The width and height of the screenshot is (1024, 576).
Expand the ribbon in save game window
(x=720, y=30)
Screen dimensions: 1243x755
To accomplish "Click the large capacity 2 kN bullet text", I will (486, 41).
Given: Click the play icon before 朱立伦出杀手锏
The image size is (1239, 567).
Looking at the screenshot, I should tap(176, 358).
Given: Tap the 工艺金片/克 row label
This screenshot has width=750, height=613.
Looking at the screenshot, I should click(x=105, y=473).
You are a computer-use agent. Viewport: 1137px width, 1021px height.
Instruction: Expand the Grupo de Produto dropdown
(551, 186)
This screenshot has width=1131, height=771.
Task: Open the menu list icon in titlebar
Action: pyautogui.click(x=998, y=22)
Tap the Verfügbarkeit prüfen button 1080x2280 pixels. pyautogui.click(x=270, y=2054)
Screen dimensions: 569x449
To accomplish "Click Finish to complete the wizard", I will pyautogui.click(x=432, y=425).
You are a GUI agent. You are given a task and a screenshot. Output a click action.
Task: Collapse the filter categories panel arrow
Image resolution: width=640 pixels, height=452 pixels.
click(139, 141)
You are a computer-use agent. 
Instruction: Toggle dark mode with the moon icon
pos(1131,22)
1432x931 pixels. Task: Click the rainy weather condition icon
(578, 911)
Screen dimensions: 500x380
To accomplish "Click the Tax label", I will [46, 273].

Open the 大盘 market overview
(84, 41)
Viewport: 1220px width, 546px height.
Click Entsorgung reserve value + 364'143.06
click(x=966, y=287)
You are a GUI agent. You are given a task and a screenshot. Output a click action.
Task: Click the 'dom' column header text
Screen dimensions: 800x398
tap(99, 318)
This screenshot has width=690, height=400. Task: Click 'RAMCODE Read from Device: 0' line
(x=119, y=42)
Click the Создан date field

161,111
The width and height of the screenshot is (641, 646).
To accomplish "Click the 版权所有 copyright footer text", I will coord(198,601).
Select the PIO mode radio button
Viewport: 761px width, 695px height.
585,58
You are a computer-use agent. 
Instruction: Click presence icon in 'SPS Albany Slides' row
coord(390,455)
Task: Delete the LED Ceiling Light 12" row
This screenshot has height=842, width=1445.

..........

*Task to complete*:
The whole listing, word for word, is the required answer.

*Your solution*:
The width and height of the screenshot is (1024, 576).
Expand the ribbon in save game window
(x=720, y=30)
Screen dimensions: 1243x755
To accomplish "Click the large capacity 2 kN bullet text", I will (486, 41).
Given: Click the play icon before 朱立伦出杀手锏
The image size is (1239, 567).
Looking at the screenshot, I should tap(176, 358).
Given: Tap the 工艺金片/克 row label
This screenshot has width=750, height=613.
Looking at the screenshot, I should click(x=105, y=473).
You are a computer-use agent. Viewport: 1137px width, 1021px height.
Instruction: Expand the Grupo de Produto dropdown
(551, 186)
This screenshot has width=1131, height=771.
Task: Open the menu list icon in titlebar
Action: pyautogui.click(x=998, y=22)
Tap the Verfügbarkeit prüfen button 1080x2280 pixels. pyautogui.click(x=270, y=2054)
Screen dimensions: 569x449
To accomplish "Click Finish to complete the wizard", I will pyautogui.click(x=432, y=425).
You are a GUI agent. You are given a task and a screenshot. Output a click action.
Task: Collapse the filter categories panel arrow
Image resolution: width=640 pixels, height=452 pixels.
click(139, 141)
You are a computer-use agent. 
Instruction: Toggle dark mode with the moon icon
pos(1131,22)
1432x931 pixels. Task: Click the rainy weather condition icon
(578, 911)
Screen dimensions: 500x380
To accomplish "Click the Tax label", I will [46, 273].

Open the 大盘 market overview
(84, 41)
Viewport: 1220px width, 546px height.
Click Entsorgung reserve value + 364'143.06
click(x=966, y=287)
You are a GUI agent. You are given a task and a screenshot. Output a click action.
Task: Click the 'dom' column header text
Screen dimensions: 800x398
tap(99, 318)
This screenshot has width=690, height=400. Task: Click 'RAMCODE Read from Device: 0' line
(x=119, y=42)
Click the Создан date field

161,111
The width and height of the screenshot is (641, 646).
To accomplish "Click the 版权所有 copyright footer text", I will coord(198,601).
Select the PIO mode radio button
Viewport: 761px width, 695px height.
585,58
You are a computer-use agent. 
Instruction: Click presence icon in 'SPS Albany Slides' row
coord(390,455)
Task: Delete the LED Ceiling Light 12" row
This screenshot has height=842, width=1445.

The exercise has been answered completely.